Nada que ver con la visión que se muestra de ella en las películas y las series. Demasiado odiosa, demasiado escandalosa, dice. «En Narcos me interpreta una mulata», remata indignada.

-¿Qué le parece la serie?
«Mi abogado dice que no haga comentarios».
-¿Y qué le parece Loving Pablo?
«Mejor me callo. A Javier Bardem sí le dije: ‘Es el papel de tu vida. Te van a dar el Oscar por él’».
-No parece que esté yendo demasiado bien.

Guarda silencio. Pero solo para coger impulso: «En todos los productos me han convertido en la mala y a Pablito, en el santo. Me han convertido en una puta. Y han ganado millones».

Es la venganza póstuma de Escobar, podría pensarse. Ella lo echó de su vida, pero él extiende su sombra igual que sobre todos los demás: nunca se librarán de él. Tampoco es que quieran hacerlo.

«En el cine y la televisión me han convertido en una puta y a Pablito, en el santo. Y han ganado millones». -Virginia Vallejo-

De hecho, es como si conocer a Escobar elevara todas las vidas a la categoría de lo superlativo. Si Roberto Escobar se ve como el heredero del rey, Popeye como el general de la mafia y Palau como el ‘cazador’ del monstruo, Virginia Vallejo se ve como la protagonista de un cuento de hadas. «Hasta que Pablo se convirtió en un terrorista -añade-. Lo dejé en 1988, cuando descubrí que había reclutado a terroristas de ETA para cometer matanzas».
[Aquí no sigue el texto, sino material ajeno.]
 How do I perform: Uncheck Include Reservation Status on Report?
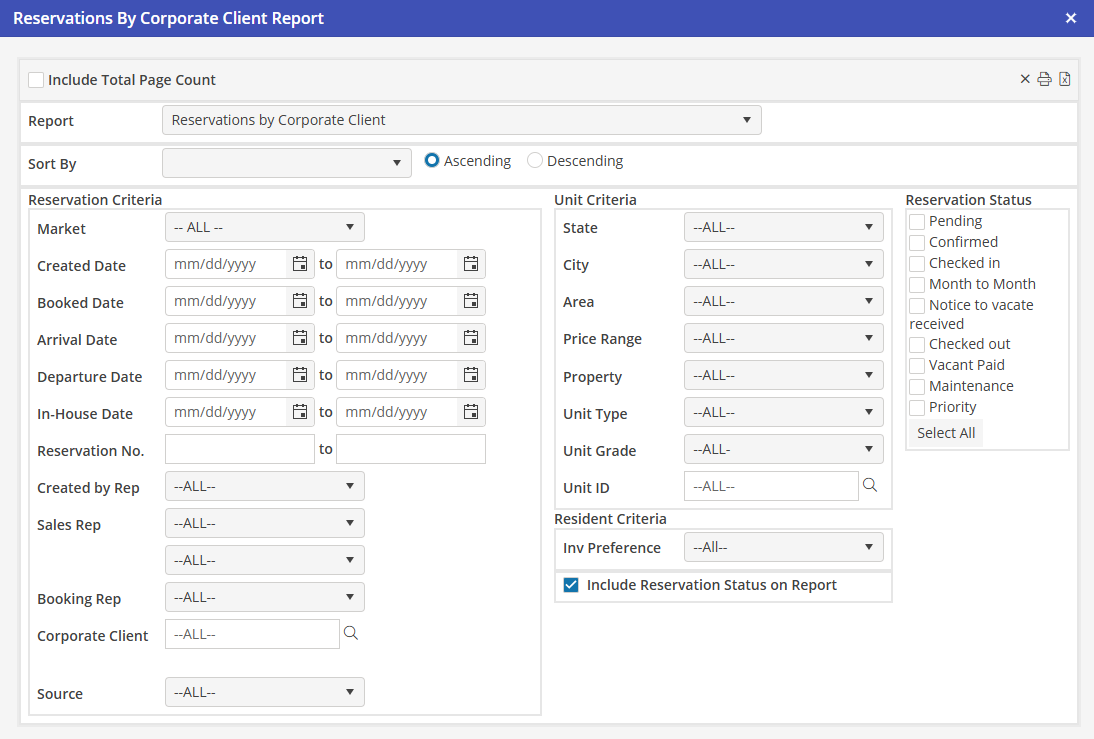point(571,585)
Años más tarde escribió un libro sobre su relación con Escobar y anunció que declararía contra él y el ministro de Justicia, Alberto Santofimio. Ambos habrían conspirado para asesinar al candidato a la presidencia Luis Carlos Galán. Sacada del país con ayuda de la CIA, Vallejo declaró como testigo en Miami y contribuyó así a que Santofimio fuera condenado a 24 años.
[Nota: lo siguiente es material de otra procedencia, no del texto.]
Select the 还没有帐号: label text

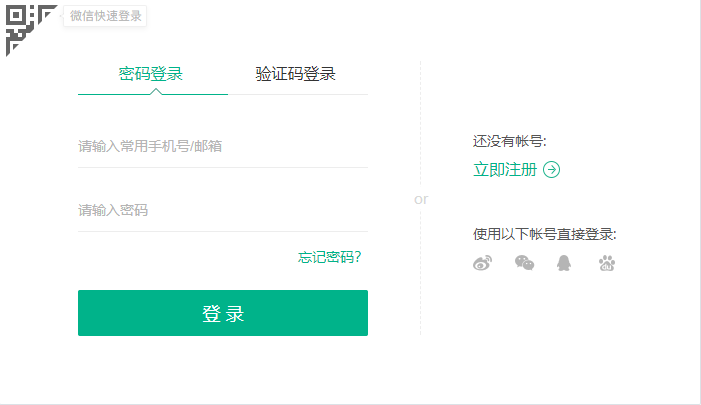point(510,141)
«Dejé a Pablo en 1988, cuando descubrí que había reclutado a terroristas de ETA para cometer matanzas», -Virginia Vallejo-

La antigua periodista recibió asilo en 2010 tras recibir amenazas de muerte. «Me lo dieron por dos motivos. Mis enemigos habían ofrecido 100.000 dólares a cualquier banda que me violara. Y había sufrido un intento de atentado de camino a la Embajada, adonde me llevaban como testigo».
Hoy, su vida sigue un rumbo dramático. Vallejo es prisionera de un amor vivido hace años. Está casi siempre sola. No confía en nadie. Cree que el presidente colombiano Juan Manuel Santos y el expresidente Álvaro Uribe le han puesto micrófonos y que la siguen, como hacen el canal Univisión y otros más: «He cambiado de casa, pero todo sigue igual -dice con desesperación-. Ahora me voy a mudar a otro Estado».